▶ _SET PROBLEM_
Update the items from the line containing "coordinates (778, 286)." through the line containing "crop tool is" by replacing "particular" with "specific", leaving everything else unchanged. Reproduce only those lines.

====

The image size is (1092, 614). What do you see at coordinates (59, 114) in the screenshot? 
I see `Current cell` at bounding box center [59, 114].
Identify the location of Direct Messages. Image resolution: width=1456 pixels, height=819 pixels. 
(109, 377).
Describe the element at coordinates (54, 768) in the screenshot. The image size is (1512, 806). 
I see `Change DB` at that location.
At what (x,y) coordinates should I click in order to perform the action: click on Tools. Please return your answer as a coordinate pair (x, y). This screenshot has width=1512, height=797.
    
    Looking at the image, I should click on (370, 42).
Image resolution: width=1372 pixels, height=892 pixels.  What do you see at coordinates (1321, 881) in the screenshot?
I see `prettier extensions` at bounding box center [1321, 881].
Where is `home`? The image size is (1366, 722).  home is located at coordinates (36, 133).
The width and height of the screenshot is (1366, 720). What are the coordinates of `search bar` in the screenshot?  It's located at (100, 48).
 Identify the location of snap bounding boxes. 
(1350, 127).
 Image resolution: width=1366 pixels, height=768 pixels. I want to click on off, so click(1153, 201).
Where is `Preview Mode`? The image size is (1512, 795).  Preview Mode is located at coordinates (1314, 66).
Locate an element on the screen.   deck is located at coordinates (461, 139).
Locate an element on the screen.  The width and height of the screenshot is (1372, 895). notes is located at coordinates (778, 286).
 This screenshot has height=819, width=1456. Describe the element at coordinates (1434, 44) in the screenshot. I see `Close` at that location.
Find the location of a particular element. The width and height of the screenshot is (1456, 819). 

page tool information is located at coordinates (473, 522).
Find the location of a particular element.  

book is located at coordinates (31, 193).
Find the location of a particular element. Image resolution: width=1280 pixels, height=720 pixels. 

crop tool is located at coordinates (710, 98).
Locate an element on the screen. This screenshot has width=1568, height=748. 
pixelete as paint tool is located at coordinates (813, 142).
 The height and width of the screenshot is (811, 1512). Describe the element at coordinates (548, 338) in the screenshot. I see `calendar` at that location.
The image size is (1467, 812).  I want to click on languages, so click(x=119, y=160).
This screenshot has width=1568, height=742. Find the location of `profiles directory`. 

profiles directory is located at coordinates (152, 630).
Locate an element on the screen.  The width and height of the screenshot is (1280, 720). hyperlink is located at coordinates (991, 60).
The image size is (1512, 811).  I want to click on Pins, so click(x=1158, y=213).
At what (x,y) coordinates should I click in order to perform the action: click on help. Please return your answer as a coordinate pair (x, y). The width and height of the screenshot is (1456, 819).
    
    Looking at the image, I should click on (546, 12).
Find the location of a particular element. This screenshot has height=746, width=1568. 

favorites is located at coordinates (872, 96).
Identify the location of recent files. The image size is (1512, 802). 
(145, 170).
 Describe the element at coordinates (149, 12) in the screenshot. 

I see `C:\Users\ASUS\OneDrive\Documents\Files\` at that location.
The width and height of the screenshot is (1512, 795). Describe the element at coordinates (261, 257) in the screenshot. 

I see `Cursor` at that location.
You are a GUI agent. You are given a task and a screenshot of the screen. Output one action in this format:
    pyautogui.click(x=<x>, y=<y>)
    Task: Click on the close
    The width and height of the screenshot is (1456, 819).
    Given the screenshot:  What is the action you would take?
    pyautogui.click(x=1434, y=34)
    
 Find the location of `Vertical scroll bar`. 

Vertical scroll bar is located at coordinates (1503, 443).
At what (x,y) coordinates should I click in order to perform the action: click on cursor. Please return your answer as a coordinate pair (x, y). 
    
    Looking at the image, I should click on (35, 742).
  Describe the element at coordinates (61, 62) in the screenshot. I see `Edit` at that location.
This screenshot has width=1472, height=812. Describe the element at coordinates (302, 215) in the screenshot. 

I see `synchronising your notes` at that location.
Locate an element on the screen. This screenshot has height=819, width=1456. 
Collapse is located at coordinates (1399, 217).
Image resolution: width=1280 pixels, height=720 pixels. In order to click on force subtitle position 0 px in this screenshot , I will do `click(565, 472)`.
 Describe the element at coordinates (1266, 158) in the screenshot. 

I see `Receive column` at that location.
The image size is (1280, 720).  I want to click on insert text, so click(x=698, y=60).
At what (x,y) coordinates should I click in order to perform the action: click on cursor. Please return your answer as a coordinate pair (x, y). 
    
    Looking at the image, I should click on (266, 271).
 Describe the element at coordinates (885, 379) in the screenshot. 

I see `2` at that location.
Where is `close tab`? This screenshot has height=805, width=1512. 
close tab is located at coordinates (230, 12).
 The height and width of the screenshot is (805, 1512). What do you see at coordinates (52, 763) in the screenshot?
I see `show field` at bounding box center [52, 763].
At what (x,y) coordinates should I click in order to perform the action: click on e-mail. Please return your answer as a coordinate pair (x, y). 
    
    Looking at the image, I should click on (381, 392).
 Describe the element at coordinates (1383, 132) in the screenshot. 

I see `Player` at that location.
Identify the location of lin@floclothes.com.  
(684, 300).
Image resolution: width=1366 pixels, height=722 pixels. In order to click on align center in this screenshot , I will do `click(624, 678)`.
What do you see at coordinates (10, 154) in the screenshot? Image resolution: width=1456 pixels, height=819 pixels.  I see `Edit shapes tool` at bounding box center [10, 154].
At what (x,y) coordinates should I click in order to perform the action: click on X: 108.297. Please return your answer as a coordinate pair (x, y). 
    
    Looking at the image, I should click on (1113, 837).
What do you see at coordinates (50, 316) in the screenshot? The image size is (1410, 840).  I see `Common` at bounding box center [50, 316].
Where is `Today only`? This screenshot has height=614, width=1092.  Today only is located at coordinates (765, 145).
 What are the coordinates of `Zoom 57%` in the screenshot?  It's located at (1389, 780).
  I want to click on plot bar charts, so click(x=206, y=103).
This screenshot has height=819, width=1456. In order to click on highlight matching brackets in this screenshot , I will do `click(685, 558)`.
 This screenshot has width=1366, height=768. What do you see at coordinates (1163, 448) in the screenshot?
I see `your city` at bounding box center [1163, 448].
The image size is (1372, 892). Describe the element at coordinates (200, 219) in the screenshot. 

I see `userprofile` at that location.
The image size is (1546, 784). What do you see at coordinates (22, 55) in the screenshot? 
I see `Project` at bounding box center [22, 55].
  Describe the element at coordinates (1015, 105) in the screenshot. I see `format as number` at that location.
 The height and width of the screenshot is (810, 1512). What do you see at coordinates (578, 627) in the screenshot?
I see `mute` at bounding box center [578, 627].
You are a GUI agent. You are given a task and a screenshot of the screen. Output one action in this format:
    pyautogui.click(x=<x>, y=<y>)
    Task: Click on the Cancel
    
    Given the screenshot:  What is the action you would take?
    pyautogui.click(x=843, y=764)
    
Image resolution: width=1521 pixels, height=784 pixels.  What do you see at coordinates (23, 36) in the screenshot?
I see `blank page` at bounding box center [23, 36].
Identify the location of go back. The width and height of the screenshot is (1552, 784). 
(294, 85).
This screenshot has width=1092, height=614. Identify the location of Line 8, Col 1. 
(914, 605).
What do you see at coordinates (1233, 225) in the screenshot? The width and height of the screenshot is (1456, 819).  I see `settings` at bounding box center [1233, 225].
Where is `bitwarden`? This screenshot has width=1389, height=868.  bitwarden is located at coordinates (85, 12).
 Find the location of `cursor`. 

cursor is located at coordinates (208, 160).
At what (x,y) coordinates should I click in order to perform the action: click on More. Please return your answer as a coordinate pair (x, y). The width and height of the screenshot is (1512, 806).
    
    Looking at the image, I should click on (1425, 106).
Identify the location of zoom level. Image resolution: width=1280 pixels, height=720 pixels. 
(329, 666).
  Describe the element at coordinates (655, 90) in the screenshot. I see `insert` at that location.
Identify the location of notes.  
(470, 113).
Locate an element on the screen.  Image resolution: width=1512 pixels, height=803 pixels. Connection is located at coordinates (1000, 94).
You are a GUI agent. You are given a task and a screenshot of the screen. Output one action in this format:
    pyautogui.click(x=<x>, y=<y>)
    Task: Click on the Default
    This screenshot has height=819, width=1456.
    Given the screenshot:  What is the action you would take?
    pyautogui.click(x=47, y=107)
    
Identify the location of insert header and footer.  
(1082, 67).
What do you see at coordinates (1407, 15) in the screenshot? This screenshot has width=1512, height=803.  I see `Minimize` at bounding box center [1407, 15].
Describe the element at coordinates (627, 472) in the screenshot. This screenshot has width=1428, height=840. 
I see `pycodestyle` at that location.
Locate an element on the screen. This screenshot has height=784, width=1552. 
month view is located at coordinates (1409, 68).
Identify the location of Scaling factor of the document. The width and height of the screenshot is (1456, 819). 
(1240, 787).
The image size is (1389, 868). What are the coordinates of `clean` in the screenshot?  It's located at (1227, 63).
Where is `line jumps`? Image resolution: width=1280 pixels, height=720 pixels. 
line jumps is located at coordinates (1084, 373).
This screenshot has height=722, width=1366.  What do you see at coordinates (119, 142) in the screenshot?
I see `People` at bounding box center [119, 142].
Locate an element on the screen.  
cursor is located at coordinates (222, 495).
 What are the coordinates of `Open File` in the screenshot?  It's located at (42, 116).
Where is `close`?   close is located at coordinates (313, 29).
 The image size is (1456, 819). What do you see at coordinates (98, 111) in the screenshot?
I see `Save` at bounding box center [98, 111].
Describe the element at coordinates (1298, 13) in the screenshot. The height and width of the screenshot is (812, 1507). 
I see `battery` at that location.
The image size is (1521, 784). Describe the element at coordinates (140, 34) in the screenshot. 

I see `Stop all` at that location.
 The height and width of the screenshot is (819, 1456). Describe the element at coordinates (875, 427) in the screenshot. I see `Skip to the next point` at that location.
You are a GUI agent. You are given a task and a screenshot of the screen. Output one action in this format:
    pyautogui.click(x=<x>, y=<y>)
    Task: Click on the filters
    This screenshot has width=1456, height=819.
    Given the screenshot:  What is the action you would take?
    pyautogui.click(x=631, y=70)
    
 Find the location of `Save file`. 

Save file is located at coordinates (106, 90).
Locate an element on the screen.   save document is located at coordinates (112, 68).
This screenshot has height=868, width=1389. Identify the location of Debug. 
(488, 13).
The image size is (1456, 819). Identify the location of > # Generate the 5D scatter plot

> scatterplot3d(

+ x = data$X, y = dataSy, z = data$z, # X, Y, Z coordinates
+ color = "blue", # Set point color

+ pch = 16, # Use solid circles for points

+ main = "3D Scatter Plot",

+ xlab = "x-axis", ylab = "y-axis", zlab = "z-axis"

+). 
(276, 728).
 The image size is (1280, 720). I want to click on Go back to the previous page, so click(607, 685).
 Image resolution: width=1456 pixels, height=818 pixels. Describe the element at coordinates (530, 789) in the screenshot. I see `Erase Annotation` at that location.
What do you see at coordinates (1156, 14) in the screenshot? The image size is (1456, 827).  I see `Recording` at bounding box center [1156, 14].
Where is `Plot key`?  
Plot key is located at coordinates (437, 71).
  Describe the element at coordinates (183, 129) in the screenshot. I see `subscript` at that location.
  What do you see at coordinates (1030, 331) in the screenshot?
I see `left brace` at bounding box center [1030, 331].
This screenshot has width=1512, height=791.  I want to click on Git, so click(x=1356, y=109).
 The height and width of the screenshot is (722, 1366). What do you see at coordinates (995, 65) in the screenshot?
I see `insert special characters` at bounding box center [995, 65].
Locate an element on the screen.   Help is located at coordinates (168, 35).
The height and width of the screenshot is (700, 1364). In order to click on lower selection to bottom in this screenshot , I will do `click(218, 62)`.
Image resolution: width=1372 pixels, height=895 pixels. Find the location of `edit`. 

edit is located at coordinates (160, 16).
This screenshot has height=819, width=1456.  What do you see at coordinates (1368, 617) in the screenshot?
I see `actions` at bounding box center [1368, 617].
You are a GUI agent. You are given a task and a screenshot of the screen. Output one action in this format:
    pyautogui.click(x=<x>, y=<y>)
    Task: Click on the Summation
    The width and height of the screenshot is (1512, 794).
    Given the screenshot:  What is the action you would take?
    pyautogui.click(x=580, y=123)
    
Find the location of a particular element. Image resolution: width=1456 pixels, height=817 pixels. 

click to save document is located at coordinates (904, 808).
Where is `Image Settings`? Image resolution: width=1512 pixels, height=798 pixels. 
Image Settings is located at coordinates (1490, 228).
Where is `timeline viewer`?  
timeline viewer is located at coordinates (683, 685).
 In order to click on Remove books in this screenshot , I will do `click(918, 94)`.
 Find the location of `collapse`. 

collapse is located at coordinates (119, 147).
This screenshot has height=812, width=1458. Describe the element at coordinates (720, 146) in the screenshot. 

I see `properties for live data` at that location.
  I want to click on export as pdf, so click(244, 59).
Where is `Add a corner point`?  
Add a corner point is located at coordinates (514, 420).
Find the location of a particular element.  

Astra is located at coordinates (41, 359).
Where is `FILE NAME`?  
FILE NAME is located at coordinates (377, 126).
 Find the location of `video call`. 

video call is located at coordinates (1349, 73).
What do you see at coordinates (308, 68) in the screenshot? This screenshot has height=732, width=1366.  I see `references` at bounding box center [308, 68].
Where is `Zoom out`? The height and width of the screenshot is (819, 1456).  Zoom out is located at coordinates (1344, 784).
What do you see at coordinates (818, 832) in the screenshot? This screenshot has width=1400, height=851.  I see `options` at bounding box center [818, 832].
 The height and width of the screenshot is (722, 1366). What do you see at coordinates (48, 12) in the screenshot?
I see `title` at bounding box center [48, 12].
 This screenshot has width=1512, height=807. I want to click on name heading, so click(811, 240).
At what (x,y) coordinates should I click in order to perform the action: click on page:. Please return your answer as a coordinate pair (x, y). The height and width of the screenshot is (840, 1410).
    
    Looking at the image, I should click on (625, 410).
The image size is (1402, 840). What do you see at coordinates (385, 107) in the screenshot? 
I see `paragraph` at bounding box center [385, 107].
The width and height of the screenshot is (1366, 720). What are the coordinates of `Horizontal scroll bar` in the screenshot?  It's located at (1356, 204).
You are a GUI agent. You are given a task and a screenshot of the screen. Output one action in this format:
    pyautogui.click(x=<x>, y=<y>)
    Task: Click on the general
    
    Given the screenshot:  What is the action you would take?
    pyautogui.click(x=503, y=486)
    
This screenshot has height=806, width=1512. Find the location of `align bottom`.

====

▶ _RESPONSE TO THE TASK_
Locate an element on the screen.  The width and height of the screenshot is (1372, 895). notes is located at coordinates (778, 286).
 This screenshot has height=819, width=1456. Describe the element at coordinates (1434, 44) in the screenshot. I see `Close` at that location.
Find the location of a specific element. The width and height of the screenshot is (1456, 819). 

page tool information is located at coordinates (473, 522).
Find the location of a specific element.  

book is located at coordinates (31, 193).
Find the location of a specific element. Image resolution: width=1280 pixels, height=720 pixels. 

crop tool is located at coordinates (710, 98).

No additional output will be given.